20
Jan
2005

THE INAUGURATION SPEECH: CONSOLIDATING THE EMPIRE

UFPJ TALKING POINTS #28

THE INAUGURATION SPEECH: CONSOLIDATING THE EMPIRE

By Phyllis Bennis
Institute for Policy Studies
20 January 2005

** The U.S. drive towards empire will be strengthened, focusing on "freedom" and "liberty."

** Bush's speech signals that the rest of the world had better toe the U.S. line or face U.S. wrath.

** Future U.S. military attacks will be justified as necessary to protect American freedom and liberty, and explained as bringing freedom and liberty to oppressed people around the world.


Bush's second inaugural speech was designed to signal to the U.S. and to the rest of the world that the drive towards empire that shaped his first four years will be consolidated and strengthened in the second term, driven by a new focus on "the force of human freedom."

While Bush's rhetorical reference to the "untamed fire of freedom" will likely be the headline and centerpiece of press attention, probably the most important single line in his speech was his statement that "division among free nations is a goal of freedom's enemies." The statement is the second-term version of his infamous "you're either with us or with the terrorists" line, signalling that his global coalition of the coerced had better toe the line.

We can anticipate that references to "freedom" and "liberty" will be both the chosen rationale and the claimed result of military attacks, invasions and occupations in the next four years. Bush will continue to link "liberty" for Americans at home with "the success of liberty in other lands," justifying unilateral military aggression as legitimate because its aim is to insure "the success of liberty in our land."

The absolutism of the Bush administration's claim of righteousness has grown even stronger.
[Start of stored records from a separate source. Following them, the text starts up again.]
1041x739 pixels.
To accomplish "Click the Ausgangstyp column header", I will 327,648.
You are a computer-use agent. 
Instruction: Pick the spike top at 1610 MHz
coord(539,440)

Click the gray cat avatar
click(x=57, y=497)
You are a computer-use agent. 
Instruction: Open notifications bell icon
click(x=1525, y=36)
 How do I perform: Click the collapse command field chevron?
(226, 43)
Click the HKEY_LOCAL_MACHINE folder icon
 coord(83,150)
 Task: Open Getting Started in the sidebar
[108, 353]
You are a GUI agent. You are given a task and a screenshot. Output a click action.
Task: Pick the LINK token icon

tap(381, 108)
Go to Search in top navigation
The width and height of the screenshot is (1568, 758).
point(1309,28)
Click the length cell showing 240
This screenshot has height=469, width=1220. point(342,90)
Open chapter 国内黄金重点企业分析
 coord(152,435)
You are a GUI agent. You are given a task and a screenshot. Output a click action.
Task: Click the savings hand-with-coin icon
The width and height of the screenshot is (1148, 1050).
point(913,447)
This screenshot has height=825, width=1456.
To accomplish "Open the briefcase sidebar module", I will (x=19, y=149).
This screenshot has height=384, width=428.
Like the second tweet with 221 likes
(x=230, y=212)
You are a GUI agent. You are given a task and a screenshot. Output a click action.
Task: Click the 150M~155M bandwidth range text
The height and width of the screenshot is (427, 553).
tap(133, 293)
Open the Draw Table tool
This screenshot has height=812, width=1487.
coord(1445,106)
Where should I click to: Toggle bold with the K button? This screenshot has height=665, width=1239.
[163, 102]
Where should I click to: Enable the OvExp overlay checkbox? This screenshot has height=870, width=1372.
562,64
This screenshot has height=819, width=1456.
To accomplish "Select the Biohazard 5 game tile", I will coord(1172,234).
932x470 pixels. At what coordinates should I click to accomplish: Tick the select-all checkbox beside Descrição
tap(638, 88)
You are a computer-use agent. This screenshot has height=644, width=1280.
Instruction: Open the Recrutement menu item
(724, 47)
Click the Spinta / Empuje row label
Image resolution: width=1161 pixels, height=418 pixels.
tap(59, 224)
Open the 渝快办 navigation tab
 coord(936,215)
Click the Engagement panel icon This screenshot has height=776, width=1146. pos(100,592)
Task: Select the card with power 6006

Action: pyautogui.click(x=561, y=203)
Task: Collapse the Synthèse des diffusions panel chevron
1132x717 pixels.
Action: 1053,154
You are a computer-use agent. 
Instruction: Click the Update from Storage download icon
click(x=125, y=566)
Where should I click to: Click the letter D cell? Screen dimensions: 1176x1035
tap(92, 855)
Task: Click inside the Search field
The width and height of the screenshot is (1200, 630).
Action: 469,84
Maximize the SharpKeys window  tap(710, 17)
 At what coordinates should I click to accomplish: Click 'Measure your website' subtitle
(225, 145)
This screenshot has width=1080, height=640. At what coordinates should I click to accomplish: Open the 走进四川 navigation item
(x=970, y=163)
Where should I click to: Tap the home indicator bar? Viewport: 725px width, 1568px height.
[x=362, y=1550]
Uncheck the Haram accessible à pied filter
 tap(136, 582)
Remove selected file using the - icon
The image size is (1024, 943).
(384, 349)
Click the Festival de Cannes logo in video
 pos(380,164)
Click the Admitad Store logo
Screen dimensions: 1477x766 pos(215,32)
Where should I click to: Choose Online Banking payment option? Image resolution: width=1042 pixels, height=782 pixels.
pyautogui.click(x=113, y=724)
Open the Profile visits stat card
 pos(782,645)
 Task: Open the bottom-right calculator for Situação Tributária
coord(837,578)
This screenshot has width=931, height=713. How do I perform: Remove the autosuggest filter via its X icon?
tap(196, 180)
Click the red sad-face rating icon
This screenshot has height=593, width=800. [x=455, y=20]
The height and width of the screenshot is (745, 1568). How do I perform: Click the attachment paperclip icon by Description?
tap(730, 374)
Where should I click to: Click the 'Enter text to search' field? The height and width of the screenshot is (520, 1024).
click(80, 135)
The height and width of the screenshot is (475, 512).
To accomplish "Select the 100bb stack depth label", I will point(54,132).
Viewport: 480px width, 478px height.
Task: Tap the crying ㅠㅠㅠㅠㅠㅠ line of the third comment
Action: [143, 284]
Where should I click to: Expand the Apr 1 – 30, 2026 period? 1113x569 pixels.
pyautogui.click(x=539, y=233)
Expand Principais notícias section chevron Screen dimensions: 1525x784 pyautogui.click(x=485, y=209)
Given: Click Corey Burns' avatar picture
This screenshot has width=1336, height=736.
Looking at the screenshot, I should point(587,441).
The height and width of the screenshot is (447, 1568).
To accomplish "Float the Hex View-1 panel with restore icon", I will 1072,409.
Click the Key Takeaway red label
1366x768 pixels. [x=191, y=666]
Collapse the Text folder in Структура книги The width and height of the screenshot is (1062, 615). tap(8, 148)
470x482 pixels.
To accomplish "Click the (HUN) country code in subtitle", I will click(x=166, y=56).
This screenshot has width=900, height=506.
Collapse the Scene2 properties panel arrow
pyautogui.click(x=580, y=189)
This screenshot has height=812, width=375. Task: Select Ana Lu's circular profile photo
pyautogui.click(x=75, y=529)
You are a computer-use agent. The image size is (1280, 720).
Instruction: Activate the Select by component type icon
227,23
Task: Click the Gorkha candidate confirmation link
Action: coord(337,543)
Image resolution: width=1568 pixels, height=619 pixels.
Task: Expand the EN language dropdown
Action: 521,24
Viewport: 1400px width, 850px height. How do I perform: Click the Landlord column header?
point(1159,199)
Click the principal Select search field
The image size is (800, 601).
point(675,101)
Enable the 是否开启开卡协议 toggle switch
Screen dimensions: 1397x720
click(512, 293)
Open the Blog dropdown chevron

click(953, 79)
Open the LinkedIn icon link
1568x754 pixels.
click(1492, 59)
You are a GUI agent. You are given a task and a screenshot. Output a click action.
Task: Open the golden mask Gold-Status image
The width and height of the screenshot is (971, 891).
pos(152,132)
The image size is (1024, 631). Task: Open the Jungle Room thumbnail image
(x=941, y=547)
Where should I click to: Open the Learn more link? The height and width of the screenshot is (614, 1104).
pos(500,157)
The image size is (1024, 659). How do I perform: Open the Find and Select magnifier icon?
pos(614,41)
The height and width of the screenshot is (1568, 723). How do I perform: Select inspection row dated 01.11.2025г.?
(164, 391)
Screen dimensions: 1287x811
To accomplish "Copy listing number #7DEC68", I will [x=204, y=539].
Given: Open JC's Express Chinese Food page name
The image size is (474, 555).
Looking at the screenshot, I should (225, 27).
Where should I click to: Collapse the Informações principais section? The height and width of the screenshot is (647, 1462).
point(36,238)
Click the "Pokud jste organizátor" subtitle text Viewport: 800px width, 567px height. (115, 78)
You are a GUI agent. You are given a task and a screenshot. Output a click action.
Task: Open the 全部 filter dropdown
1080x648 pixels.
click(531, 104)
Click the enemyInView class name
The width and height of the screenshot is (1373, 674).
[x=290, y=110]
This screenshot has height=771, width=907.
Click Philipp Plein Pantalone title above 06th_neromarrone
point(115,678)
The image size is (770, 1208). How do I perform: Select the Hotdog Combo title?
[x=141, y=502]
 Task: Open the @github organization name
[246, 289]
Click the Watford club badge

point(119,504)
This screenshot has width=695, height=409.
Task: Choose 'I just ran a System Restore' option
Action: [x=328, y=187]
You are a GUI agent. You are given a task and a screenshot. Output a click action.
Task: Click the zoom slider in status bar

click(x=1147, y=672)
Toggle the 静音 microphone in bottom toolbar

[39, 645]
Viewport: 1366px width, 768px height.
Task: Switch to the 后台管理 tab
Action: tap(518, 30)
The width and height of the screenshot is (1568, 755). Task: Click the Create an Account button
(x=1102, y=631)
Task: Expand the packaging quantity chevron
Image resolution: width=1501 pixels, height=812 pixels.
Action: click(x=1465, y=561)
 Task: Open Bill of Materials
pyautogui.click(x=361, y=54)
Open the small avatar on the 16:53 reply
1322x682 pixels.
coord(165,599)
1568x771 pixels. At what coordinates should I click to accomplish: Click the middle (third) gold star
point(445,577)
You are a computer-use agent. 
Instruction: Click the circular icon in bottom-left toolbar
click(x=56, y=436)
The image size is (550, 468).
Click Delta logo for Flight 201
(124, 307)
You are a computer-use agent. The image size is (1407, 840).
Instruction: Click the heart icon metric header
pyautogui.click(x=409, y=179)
Bush spoke in words of absolute certainty: "oppression is always wrong; freedom is eternally right." But who is oppressed, what is freedom, are subjects for the White House, not for global citizens. The Bush definition takes no account of the actual views of those living somewhere deemed subject to his "goal of ending tyranny in our world." The view of increasing number of Iraqis - that their violent, impoverished, repressive, socially corrosive world of U.S. military occupation is actually less secure, more dangerous and generally worse than their lives under Saddam Hussein - has no place in Bush's manichean world.

Bush's speech described a world of endless military intervention, against "outlaw regimes," and in support of "all who live in tyranny and hopelessness." The U.S. "will not excuse oppressors," he said, and addressing himself to those who live under oppression, "when you stand for liberty we stand with you." Bush invoked the model of the U.S. military as a heroic global Spiderman, with the 82nd Airborne webswinging across the globe wherever brave men and women "stand for liberty." The reality, of course, is far different. The next four years is as unlikely to see serious diplomatic or economic pressure (let alone military) on such repressive allies as Saudi Arabia, Israel, Egypt, Uzbekistan, Pakistan as were the last four. It does mean that military threats against governments deemed "outlaw regimes" (which according to Condoleezza Rice include Cuba, Myanmar, Iran, North Korea, Belarus and Zimbabwe) or those judged "oppressors" will have an easier, automatic justification: liberty and freedom.

The peace movement - both in the U.S. and globally - now faces the obligation of reclaiming the fight for freedom and liberty as our own. We must redefine those concepts away from Bush's xenophobic rhetoric aimed at justifying invasion and occupation, and instead return the goals of real freedom and real liberty - our goals - to their place at the heart of our struggle for peace and justice.